Case ID: silv-sup_2/html/0518-01.html
Source: Caselaw Access Project
Author: {"author": "Pratt, J.", "license": "Public Domain", "url": "https://static.case.law/"}
Date Created: 2024-08-24T03:29:51.129683

John D. Gierhon, Appellant, v. Thomas W. Ludlow, Respondent.
    
      Supreme Court, Second Department, General Term,
    
    
      June 28, 1889.
    
      Appeal. Dismissal of complaint.—In an action for malicious prosecution, the credibility of the testimony of defendant and his agent is a question for the jury, and it is error to dismiss the complaint, as matter of law, on their testimony; especially, where there is a denial by plaintiff of the offense with which he was charged, and also the undisputed fact that he was tiled and acquitted on that charge.
    Action was brought for malicious prosecution. The charge was made by an agent of defendant acting under his directions.
    Appeal from a judgment dismissing the complaint.
    
      Joseph F. Daly, for appellant.
    
      Lewis L. Delafield, for respondent.
   Pratt, J.

I think this case ought to have been submitted to the .jury. The question whether or not there was probable cause for the complaint to the magistrate, did not rest upon that which the law views as undisputed testimony. The credibility of the personal testimony of the defendant was for the jury within well-established rules. The other testimony of defendant’s witnesses came from persons who stood in such relations to him that their testimony was within the same rule. Besides that, there was a denial by the plaintiff that he had done the wrong alleged against him before the magistrate, and the undisputed fact that the plaintiff was tried on that charge and acquitted by the verdict of a jury. The testimony clearly shows that defendant was the real mover in this unfounded criminal prosecution. He retained the counsel who appeared against plaintiff before the magistrate, and instructed him to procure the warrant. He attended at the trial, and seems to have been the person who was actually responsible for it. The complaint was not made by defendant personally, but by his agent, who acted under his direction, and on the advice of his counsel. He was clearly the real prosecutor.

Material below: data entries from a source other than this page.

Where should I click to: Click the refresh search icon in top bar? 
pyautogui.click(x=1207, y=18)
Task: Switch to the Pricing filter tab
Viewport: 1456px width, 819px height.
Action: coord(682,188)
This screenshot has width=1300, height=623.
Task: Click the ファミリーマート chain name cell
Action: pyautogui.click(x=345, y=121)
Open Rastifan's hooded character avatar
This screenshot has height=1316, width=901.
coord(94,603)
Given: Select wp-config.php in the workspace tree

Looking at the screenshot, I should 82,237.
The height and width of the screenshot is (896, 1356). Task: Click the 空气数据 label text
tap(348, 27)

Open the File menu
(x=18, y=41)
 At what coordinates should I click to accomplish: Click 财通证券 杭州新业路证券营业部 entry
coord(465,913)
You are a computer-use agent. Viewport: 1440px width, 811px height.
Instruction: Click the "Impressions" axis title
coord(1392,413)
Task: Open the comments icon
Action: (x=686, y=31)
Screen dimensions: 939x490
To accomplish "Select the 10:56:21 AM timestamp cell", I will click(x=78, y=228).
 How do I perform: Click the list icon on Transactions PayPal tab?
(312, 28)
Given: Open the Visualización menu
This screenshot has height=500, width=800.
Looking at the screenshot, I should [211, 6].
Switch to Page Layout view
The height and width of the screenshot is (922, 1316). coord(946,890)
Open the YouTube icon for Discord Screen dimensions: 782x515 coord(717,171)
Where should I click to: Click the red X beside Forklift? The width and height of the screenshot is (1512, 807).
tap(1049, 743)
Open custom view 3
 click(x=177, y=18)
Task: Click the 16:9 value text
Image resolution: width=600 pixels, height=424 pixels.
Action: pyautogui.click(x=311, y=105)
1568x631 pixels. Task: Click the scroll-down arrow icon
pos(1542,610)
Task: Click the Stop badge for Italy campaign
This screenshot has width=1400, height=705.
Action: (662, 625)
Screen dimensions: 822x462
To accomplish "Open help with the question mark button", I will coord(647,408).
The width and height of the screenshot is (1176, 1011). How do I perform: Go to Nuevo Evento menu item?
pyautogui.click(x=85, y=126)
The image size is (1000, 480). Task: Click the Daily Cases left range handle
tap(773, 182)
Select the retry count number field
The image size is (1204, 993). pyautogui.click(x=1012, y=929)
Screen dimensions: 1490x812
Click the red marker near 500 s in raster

The case is very close to the border line, but, on the whole, I think was within the rule which required its submission to the jury.

The plaintiffs exception to the learned trial judge’s ruling dismissing the complaint should, therefore, be sustained, and a new trial should be ordered. It seems that, although the exceptions were regularly ordered to be heard in the first instance at the general term, another order absolute was also entered, dismissing the complaint on the merits. I do not understand that these orders were intended to be, or were, in fact, in conflict; or that the latter was intended to supersede the former. It will be safer, however, to reverse the latter order, to the end that full force and effect may be given to the former,’and that should be accordingly done.

Barnard, P. J., concurs; Dykman, J., not sitting.